The subclassification in PID classes during benchmarking made clear that the various algorithms may have complementary strengths, rather than a single algorithm outperforming all others in all cases. Hence, we hypothesized that an ensemble method might outperform individual methods. Therefore, we developed SANDPUMA (Specificity of AdenylatioN Domain Prediction Using Multiple Algorithms), which combined versions of the prediCAT SNN, prediCAT monophyly, ASM, pHMM and SVM methods that were all retrained on all 928 experimentally supported A domains.
A cross-validation of all 928 domains (see Fig. 4 and Supplementary Fig. S6) served as training data for ensemble substrate predictions. ASM, SVM, prediCAT monophyly and prediCAT SNN methods shared considerable coverage, with 91.4% of queries covered by two or more algorithms and only 5.6% of queries not covered by any method (see Supplementary Fig. S6A). As in the earlier analysis, both prediCAT methods performed well at over 80% accuracy, but had considerable drops in coverage under 80% PID (see Supplementary Fig. S6B and C). On average, ASMs performed best against similar sequences (>60% PID) while prediCAT Monophyly returned the most accurate predictions at lower PIDs (<60%) (see Supplementary Fig. S6B).
SANDPUMA, a decision tree schema, was built to predict specificities based on the protein percent identify (PID) to the training A-domain set and the predictions of the individual ASM, SVM, prediCAT SNN, prediCAT monophyly and pHMM methods. A maximum tree depth of 40 nodes and a minimum leaf support of 10 samples was chosen to maximize accuracy while minimizing the potential of overfitting (see Supplementary Fig. S3). Accuracy assessment of each decision tree path based on cross-validation was used to identify and exclude unreliable paths from the algorithm (see Supplementary Fig. S5), as we reasoned that it would be preferable not to give a prediction if the probability of accurate assignment would be low. A second cross-validation was performed to benchmark the decision tree method, performing individual and ensemble predictions with newly randomized training data. As above, using trusted decision tree paths from the first cross-validation resulted in high accuracy and coverage predictions (see Supplementary Fig. S7). Importantly, the observation that an independent cross-validation does not significantly impact performance provides confidence that our predictive model is robust and accuracy is fairly estimated.

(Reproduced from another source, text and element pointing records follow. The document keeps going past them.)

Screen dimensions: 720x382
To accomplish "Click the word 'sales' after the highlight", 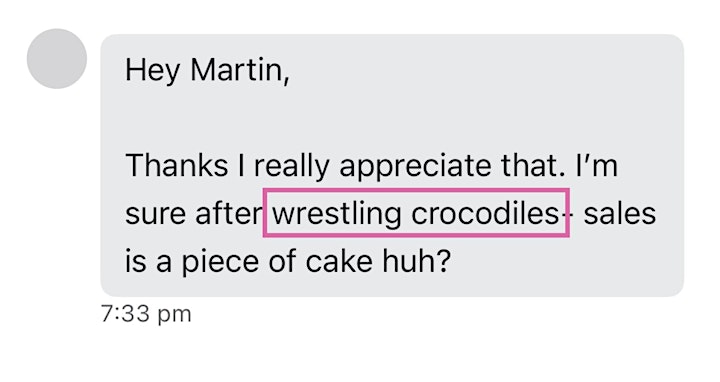I will tap(619, 214).
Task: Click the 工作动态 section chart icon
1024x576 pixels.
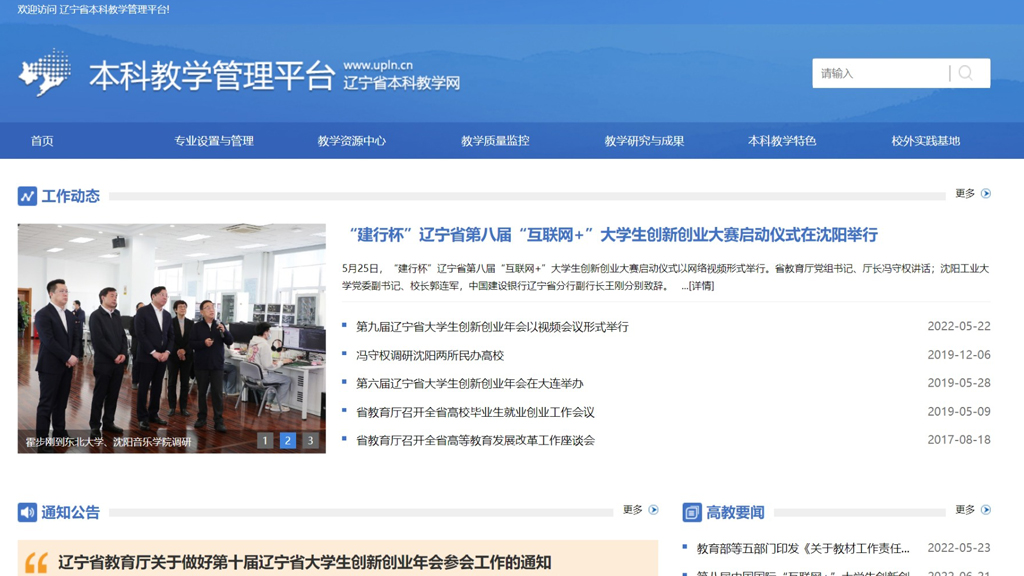Action: [x=27, y=196]
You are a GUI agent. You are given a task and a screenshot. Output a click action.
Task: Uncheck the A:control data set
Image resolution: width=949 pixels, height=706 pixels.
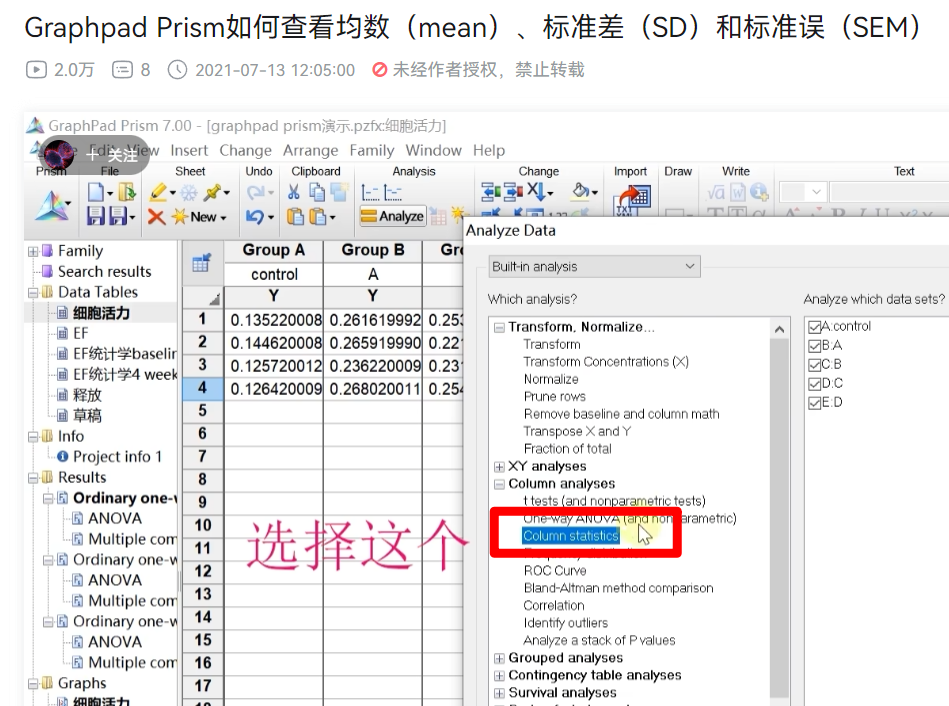tap(816, 325)
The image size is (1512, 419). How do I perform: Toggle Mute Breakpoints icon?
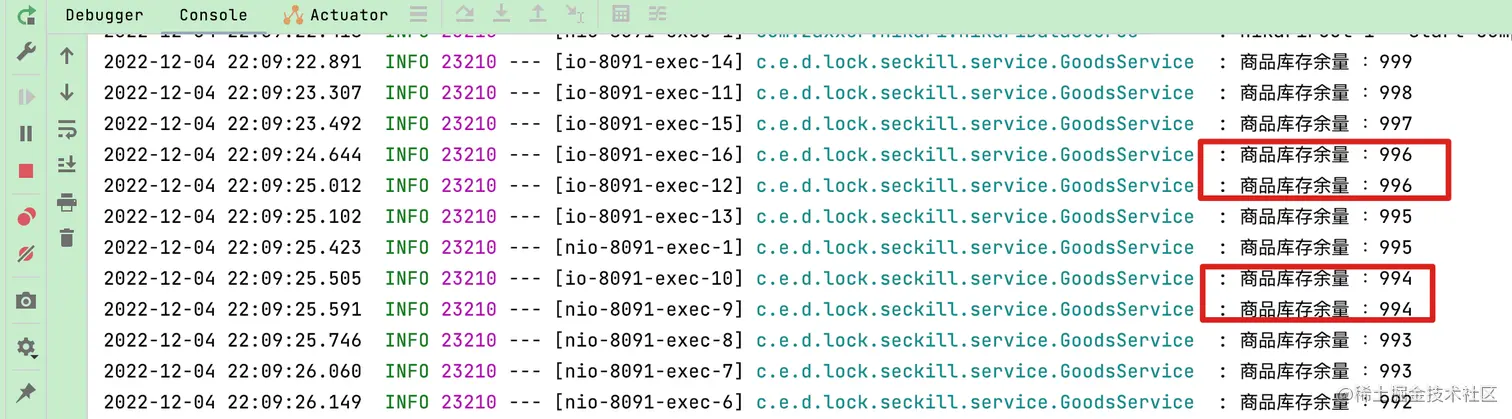(x=27, y=256)
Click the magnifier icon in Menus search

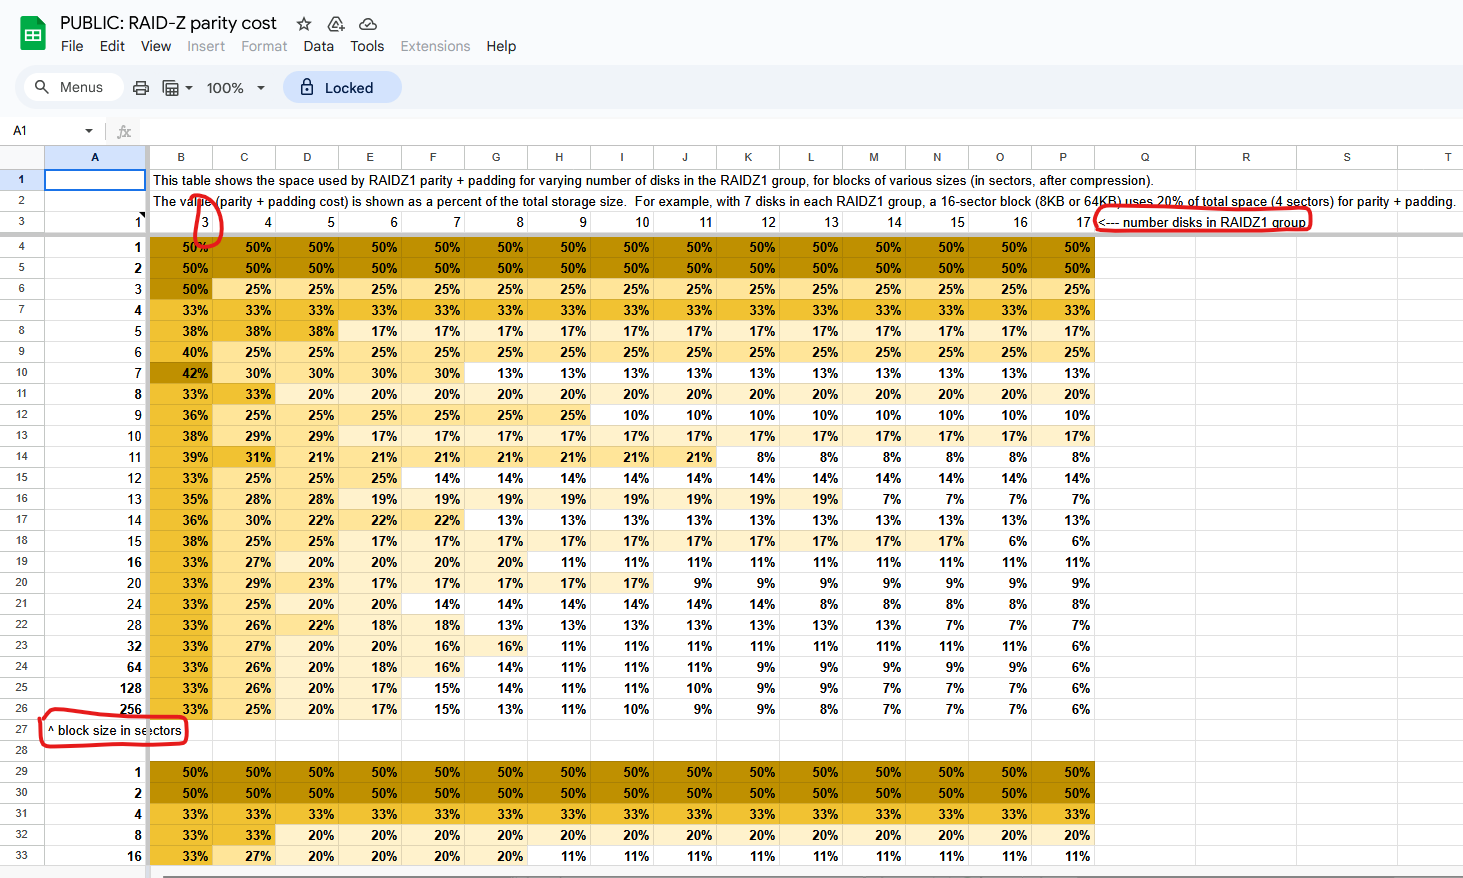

Importantly, low coverage issues that some individual high-precision methods exhibited were no longer present in the SANDPUMA ensemble implementation (see Supplementary Fig. S6C). Also, SANDPUMA exhibits high accuracies across many taxonomic groups and has greater precision, recall and F-scores than its constitutive methods across taxonomic groups (see Fig. 4). The expanded dataset and new method implementation resulted in improved F-scores for many amino acids (see Supplementary Table S5) and showed improvements over all individual methods (see Supplementary Table S6), while expanding the number of amino acid specificities for which predictions are available (see Supplementary Table S7).
3.5 NRPS diversity of Actinobacteria
As NRPS BGCs are a large and important biosynthetic class of secondary metabolites, we sought to showcase the scalability of SANDPUMA’s NRPS classification by describing the diversity of NRPS biosynthesis across all publicly available Actinobacteria genomes. Actinobacteria are prolific producers of secondary metabolites with diverse biological activities. Many of these compounds have been used in medical and biotechnological contexts, and studying their ability to mediate community dynamics has deepened our understanding of microbial interactions (Lewin et al., 2016).
83 589 A-domains of NRPS BGCs were analyzed in 7635 Actinobacteria genomes from 69 genera (see Supplementary Fig. S8) and clustered by Jaccard and Domain Duplicate Score (DDS) similarity metrics into superfamilies. Rather than using Pfam domains as basic units (Cimermancic et al., 2014), A-domain classes were used (according to methods previously published in Nguyen et al., 2016) for superfamily clustering. From the 6049 NRPS BGCs with at least three A-domains, 458 superfamilies were identified, 71 of which were comprised of five or more BGC examples. Interestingly, 273 superfamilies had only a single BGC representative. Furthermore, correction for NRP BGCs at contig breaks suggests these estimates are not biased by gene cluster fragmentation (see Supplementary Fig. S9). We see that many cluster superfamilies are genus-specific or of low genus diversity while others are dispersed across many genera within Actinobacteria (see Fig. 5A). A rarefaction analysis and extrapolation from a random sampling of taxonomic bins (97% pairwise identity across 92 conserved genes) suggests current estimates of NRP superfamily diversity are undercounted and there are many more chemical scaffolds to be found (see Fig. 5B).
4 Discussion
The addition of experimentally characterized datasets from the literature and MIBiG provided a unique opportunity to perform a fair and comprehensive comparison of the wide range of published algorithms for A-domain substrate specificity prediction. Multiple conclusions can be drawn from the results: (i) in pairwise comparisons of the performance of existing methods on recently published experimental data (see Fig. 3C), NRPSPredictor2 and prediCAT SNN methods performed best and hierarchically cluster together; (ii) Minowa and SEQL-NRPS methods also cluster together, representing the group in which observed performance was poorest; (iii) various methods based on pHMMs (Khayatt, NRPSsp and Minowa) do not cluster closely in terms of performance. Minowa represents the pHMM method with the oldest training data (2007), and the significant differences in performance to NRPSsp (2012) and Khayatt (2013) (see Supplementary Table S4) suggest the importance of comprehensive training data in whole-domain predictive methods, especially when integrated as structure prediction models in widely used BGC analysis suites such as antiSMASH (Blin et al., 2017) and PRISM (Skinnider et al., 2015).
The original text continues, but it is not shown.